> **TEKS BACAAN**
BONA NEWS. Sumatera Utara. Medan. — Di tengah hiruk-pikuk media sosial yang penuh aksi heboh dan konten hiperaktif, muncul satu tren yang justru menyita perhatian karena sebaliknya: diam, tenang, dan karismatik. Inilah fenomena yang oleh warganet dijuluki sebagai “aura farming”—sebuah cara menampilkan daya tarik dengan gestur sederhana namun berdampak besar.
Apa Itu Aura Farming?
Istilah aura farming berasal dari gabungan dua konsep: aura sebagai pancaran karisma alami, dan farming dari dunia gim yang berarti mengumpulkan sesuatu secara konsisten. Dalam konteks tren ini, aura farming berarti membangun citra diri penuh daya tarik tanpa usaha yang terlihat berlebihan.

> **BAHAN BELAJAR**
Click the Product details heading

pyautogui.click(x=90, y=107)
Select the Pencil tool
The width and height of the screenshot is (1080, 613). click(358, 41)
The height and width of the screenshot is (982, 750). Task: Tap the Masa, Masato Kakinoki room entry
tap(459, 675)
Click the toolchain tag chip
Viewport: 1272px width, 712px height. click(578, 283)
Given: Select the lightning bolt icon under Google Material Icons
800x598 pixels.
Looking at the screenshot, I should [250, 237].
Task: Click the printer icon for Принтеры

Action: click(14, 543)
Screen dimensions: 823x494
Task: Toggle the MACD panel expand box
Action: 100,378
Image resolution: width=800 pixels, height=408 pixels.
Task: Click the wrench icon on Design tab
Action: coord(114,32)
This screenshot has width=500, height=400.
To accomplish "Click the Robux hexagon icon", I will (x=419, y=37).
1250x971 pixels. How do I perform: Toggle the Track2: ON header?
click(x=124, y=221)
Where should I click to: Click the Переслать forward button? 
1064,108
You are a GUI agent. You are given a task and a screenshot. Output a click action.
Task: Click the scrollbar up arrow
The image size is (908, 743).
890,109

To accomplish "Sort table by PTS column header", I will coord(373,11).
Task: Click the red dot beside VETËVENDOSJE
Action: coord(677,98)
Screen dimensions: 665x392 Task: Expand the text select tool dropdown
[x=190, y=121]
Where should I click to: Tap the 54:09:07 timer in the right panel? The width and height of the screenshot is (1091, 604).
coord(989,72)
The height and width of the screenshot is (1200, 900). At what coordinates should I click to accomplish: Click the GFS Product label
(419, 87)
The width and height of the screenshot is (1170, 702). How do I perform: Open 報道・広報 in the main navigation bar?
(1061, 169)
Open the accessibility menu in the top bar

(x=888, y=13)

> **PERINTAH TUGAS 1**
Tulis ulang bagian teks bacaan tentang aura farming mulai dari "BONA NEWS. Sumatera" hingga "namun berdampak besar.". Tukar "media sosial" dengan "jejaring sosial".
> **PERINTAH TUGAS 2**
Tentukan apakah setiap pernyataan berikut sesuai dengan teks bacaan tentang aura farming. Jawab ya atau tidak, lalu kutip kata-kata teks yang menjadi penentunya.
(a) Sebutan "aura farming" diberikan oleh warganet.
(b) Kata farming dalam istilah itu diambil dari dunia olahraga.
(c) Aura farming berarti membangun citra diri dengan usaha yang tampak berlebihan.
> **PERINTAH TUGAS 3**
Menurut teks bacaan tentang aura farming, mengapa tren ini justru menyita perhatian di media sosial? Jelaskan dalam satu sampai tiga kalimat.

> **JAWABAN AKHIR 1**
BONA NEWS. Sumatera Utara. Medan. — Di tengah hiruk-pikuk jejaring sosial yang penuh aksi heboh dan konten hiperaktif, muncul satu tren yang justru menyita perhatian karena sebaliknya: diam, tenang, dan karismatik. Inilah fenomena yang oleh warganet dijuluki sebagai “aura farming”—sebuah cara menampilkan daya tarik dengan gestur sederhana namun berdampak besar.

> **JAWABAN AKHIR 2**
(a) Ya: "oleh warganet dijuluki sebagai “aura farming”".
(b) Tidak: "farming dari dunia gim yang berarti mengumpulkan sesuatu secara konsisten".
(c) Tidak: "tanpa usaha yang terlihat berlebihan".

> **JAWABAN AKHIR 3**
Media sosial penuh aksi heboh dan konten hiperaktif. Tren ini menyita perhatian karena menampilkan hal yang sebaliknya, yaitu diam, tenang, dan karismatik.